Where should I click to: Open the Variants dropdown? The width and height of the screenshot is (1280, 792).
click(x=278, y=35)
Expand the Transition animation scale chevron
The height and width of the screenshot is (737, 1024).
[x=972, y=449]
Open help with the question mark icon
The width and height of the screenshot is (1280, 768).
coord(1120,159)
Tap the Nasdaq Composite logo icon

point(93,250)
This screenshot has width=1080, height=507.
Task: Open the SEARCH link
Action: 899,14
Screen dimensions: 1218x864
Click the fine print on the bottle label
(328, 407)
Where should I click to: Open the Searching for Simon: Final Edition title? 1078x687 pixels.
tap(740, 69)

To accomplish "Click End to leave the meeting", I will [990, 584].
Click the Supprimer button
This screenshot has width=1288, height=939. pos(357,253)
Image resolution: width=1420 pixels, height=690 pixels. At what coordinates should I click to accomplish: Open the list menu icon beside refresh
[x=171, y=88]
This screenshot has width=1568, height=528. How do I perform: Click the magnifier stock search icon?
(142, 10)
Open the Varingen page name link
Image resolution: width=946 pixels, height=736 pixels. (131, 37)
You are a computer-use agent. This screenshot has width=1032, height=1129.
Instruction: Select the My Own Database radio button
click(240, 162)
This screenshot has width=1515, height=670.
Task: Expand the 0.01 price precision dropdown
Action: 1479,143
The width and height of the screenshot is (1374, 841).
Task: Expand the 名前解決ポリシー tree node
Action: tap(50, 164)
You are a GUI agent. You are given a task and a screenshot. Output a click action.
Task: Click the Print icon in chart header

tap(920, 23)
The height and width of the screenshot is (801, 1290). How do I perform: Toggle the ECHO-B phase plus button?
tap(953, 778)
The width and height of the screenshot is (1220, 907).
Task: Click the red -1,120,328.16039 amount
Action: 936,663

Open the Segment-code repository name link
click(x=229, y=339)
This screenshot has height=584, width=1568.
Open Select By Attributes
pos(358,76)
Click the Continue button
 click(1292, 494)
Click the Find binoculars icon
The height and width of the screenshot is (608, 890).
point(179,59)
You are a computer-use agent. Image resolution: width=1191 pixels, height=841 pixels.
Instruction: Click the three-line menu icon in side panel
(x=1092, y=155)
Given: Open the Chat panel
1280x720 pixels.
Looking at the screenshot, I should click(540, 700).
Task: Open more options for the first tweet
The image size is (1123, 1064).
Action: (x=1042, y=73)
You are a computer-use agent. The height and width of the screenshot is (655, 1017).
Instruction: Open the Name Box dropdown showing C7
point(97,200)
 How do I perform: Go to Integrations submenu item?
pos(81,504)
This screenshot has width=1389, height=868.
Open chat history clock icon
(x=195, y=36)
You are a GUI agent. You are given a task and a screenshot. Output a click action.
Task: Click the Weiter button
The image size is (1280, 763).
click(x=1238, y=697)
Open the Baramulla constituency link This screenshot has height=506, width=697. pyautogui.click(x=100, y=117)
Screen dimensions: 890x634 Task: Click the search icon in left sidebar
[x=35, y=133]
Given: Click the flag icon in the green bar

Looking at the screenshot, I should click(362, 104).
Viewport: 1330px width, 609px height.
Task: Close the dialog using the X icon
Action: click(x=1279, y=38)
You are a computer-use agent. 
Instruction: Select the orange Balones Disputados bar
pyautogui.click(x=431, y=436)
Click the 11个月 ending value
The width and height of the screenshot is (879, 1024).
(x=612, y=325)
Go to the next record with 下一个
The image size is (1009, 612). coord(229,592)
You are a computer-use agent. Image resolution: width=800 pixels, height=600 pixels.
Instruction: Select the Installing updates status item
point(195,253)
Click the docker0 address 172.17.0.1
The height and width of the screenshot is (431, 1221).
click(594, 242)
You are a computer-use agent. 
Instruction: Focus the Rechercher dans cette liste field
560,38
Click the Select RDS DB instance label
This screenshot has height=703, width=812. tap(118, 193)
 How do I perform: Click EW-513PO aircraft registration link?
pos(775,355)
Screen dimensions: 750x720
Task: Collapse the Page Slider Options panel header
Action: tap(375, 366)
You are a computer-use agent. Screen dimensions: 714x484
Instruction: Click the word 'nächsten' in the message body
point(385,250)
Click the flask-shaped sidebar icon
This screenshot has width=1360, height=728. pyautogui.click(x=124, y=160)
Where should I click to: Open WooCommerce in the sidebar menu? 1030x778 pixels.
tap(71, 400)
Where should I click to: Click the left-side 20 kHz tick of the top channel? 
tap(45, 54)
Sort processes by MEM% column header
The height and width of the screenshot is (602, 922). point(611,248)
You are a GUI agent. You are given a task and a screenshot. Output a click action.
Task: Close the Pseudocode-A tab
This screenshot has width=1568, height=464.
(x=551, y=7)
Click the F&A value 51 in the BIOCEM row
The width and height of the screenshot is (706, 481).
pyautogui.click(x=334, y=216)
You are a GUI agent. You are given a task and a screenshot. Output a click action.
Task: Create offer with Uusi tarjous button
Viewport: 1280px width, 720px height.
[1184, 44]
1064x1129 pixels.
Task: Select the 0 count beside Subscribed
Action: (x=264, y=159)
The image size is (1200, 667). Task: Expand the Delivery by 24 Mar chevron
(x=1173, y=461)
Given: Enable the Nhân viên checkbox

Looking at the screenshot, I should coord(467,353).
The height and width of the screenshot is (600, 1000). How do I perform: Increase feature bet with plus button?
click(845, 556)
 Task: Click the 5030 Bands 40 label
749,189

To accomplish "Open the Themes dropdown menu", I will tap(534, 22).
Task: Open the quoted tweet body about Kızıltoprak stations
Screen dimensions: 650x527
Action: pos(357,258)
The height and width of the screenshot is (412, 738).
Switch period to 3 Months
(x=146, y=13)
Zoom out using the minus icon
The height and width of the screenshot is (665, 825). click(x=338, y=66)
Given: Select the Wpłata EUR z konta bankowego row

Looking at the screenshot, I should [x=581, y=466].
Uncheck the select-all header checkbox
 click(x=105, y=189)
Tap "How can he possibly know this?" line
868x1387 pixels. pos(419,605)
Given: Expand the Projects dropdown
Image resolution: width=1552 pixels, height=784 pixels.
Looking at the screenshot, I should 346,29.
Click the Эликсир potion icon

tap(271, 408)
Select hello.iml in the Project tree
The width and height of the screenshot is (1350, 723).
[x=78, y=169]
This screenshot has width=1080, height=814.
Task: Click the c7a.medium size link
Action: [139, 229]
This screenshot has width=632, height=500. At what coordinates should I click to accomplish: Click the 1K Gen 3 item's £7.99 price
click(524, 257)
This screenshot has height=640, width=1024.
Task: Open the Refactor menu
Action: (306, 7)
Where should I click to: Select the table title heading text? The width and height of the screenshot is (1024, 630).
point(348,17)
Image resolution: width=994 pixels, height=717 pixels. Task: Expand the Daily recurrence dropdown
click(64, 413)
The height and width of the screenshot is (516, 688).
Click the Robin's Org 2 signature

++++++

» **Your task**
What is needed is the full listing, reproduced exactly.

» **Output of the exercise**
Where should I click to: Open the Variants dropdown? The width and height of the screenshot is (1280, 792).
click(x=278, y=35)
Expand the Transition animation scale chevron
The height and width of the screenshot is (737, 1024).
[x=972, y=449]
Open help with the question mark icon
The width and height of the screenshot is (1280, 768).
coord(1120,159)
Tap the Nasdaq Composite logo icon

point(93,250)
This screenshot has width=1080, height=507.
Task: Open the SEARCH link
Action: 899,14
Screen dimensions: 1218x864
Click the fine print on the bottle label
(328, 407)
Where should I click to: Open the Searching for Simon: Final Edition title? 1078x687 pixels.
tap(740, 69)

To accomplish "Click End to leave the meeting", I will [990, 584].
Click the Supprimer button
This screenshot has width=1288, height=939. pos(357,253)
Image resolution: width=1420 pixels, height=690 pixels. At what coordinates should I click to accomplish: Open the list menu icon beside refresh
[x=171, y=88]
This screenshot has width=1568, height=528. How do I perform: Click the magnifier stock search icon?
(142, 10)
Open the Varingen page name link
Image resolution: width=946 pixels, height=736 pixels. (131, 37)
You are a computer-use agent. This screenshot has width=1032, height=1129.
Instruction: Select the My Own Database radio button
click(240, 162)
This screenshot has width=1515, height=670.
Task: Expand the 0.01 price precision dropdown
Action: 1479,143
The width and height of the screenshot is (1374, 841).
Task: Expand the 名前解決ポリシー tree node
Action: tap(50, 164)
You are a GUI agent. You are given a task and a screenshot. Output a click action.
Task: Click the Print icon in chart header

tap(920, 23)
The height and width of the screenshot is (801, 1290). How do I perform: Toggle the ECHO-B phase plus button?
tap(953, 778)
The width and height of the screenshot is (1220, 907).
Task: Click the red -1,120,328.16039 amount
Action: 936,663

Open the Segment-code repository name link
click(x=229, y=339)
This screenshot has height=584, width=1568.
Open Select By Attributes
pos(358,76)
Click the Continue button
 click(1292, 494)
Click the Find binoculars icon
The height and width of the screenshot is (608, 890).
point(179,59)
You are a computer-use agent. Image resolution: width=1191 pixels, height=841 pixels.
Instruction: Click the three-line menu icon in side panel
(x=1092, y=155)
Given: Open the Chat panel
1280x720 pixels.
Looking at the screenshot, I should click(540, 700).
Task: Open more options for the first tweet
The image size is (1123, 1064).
Action: (x=1042, y=73)
You are a computer-use agent. The height and width of the screenshot is (655, 1017).
Instruction: Open the Name Box dropdown showing C7
point(97,200)
 How do I perform: Go to Integrations submenu item?
pos(81,504)
This screenshot has width=1389, height=868.
Open chat history clock icon
(x=195, y=36)
You are a GUI agent. You are given a task and a screenshot. Output a click action.
Task: Click the Weiter button
The image size is (1280, 763).
click(x=1238, y=697)
Open the Baramulla constituency link This screenshot has height=506, width=697. pyautogui.click(x=100, y=117)
Screen dimensions: 890x634 Task: Click the search icon in left sidebar
[x=35, y=133]
Given: Click the flag icon in the green bar

Looking at the screenshot, I should click(362, 104).
Viewport: 1330px width, 609px height.
Task: Close the dialog using the X icon
Action: click(x=1279, y=38)
You are a computer-use agent. 
Instruction: Select the orange Balones Disputados bar
pyautogui.click(x=431, y=436)
Click the 11个月 ending value
The width and height of the screenshot is (879, 1024).
(x=612, y=325)
Go to the next record with 下一个
The image size is (1009, 612). coord(229,592)
You are a computer-use agent. Image resolution: width=800 pixels, height=600 pixels.
Instruction: Select the Installing updates status item
point(195,253)
Click the docker0 address 172.17.0.1
The height and width of the screenshot is (431, 1221).
click(594, 242)
You are a computer-use agent. 
Instruction: Focus the Rechercher dans cette liste field
560,38
Click the Select RDS DB instance label
This screenshot has height=703, width=812. tap(118, 193)
 How do I perform: Click EW-513PO aircraft registration link?
pos(775,355)
Screen dimensions: 750x720
Task: Collapse the Page Slider Options panel header
Action: tap(375, 366)
You are a computer-use agent. Screen dimensions: 714x484
Instruction: Click the word 'nächsten' in the message body
point(385,250)
Click the flask-shaped sidebar icon
This screenshot has width=1360, height=728. pyautogui.click(x=124, y=160)
Where should I click to: Open WooCommerce in the sidebar menu? 1030x778 pixels.
tap(71, 400)
Where should I click to: Click the left-side 20 kHz tick of the top channel? 
tap(45, 54)
Sort processes by MEM% column header
The height and width of the screenshot is (602, 922). point(611,248)
You are a GUI agent. You are given a task and a screenshot. Output a click action.
Task: Close the Pseudocode-A tab
This screenshot has width=1568, height=464.
(x=551, y=7)
Click the F&A value 51 in the BIOCEM row
The width and height of the screenshot is (706, 481).
pyautogui.click(x=334, y=216)
You are a GUI agent. You are given a task and a screenshot. Output a click action.
Task: Create offer with Uusi tarjous button
Viewport: 1280px width, 720px height.
[1184, 44]
1064x1129 pixels.
Task: Select the 0 count beside Subscribed
Action: (x=264, y=159)
The image size is (1200, 667). Task: Expand the Delivery by 24 Mar chevron
(x=1173, y=461)
Given: Enable the Nhân viên checkbox

Looking at the screenshot, I should coord(467,353).
The height and width of the screenshot is (600, 1000). How do I perform: Increase feature bet with plus button?
click(845, 556)
 Task: Click the 5030 Bands 40 label
749,189

To accomplish "Open the Themes dropdown menu", I will tap(534, 22).
Task: Open the quoted tweet body about Kızıltoprak stations
Screen dimensions: 650x527
Action: pos(357,258)
The height and width of the screenshot is (412, 738).
Switch period to 3 Months
(x=146, y=13)
Zoom out using the minus icon
The height and width of the screenshot is (665, 825). click(x=338, y=66)
Given: Select the Wpłata EUR z konta bankowego row

Looking at the screenshot, I should [x=581, y=466].
Uncheck the select-all header checkbox
 click(x=105, y=189)
Tap "How can he possibly know this?" line
868x1387 pixels. pos(419,605)
Given: Expand the Projects dropdown
Image resolution: width=1552 pixels, height=784 pixels.
Looking at the screenshot, I should 346,29.
Click the Эликсир potion icon

tap(271, 408)
Select hello.iml in the Project tree
The width and height of the screenshot is (1350, 723).
[x=78, y=169]
This screenshot has width=1080, height=814.
Task: Click the c7a.medium size link
Action: [139, 229]
This screenshot has width=632, height=500. At what coordinates should I click to accomplish: Click the 1K Gen 3 item's £7.99 price
click(524, 257)
This screenshot has height=640, width=1024.
Task: Open the Refactor menu
Action: (306, 7)
Where should I click to: Select the table title heading text? The width and height of the screenshot is (1024, 630).
point(348,17)
Image resolution: width=994 pixels, height=717 pixels. Task: Expand the Daily recurrence dropdown
click(64, 413)
The height and width of the screenshot is (516, 688).
Click the Robin's Org 2 signature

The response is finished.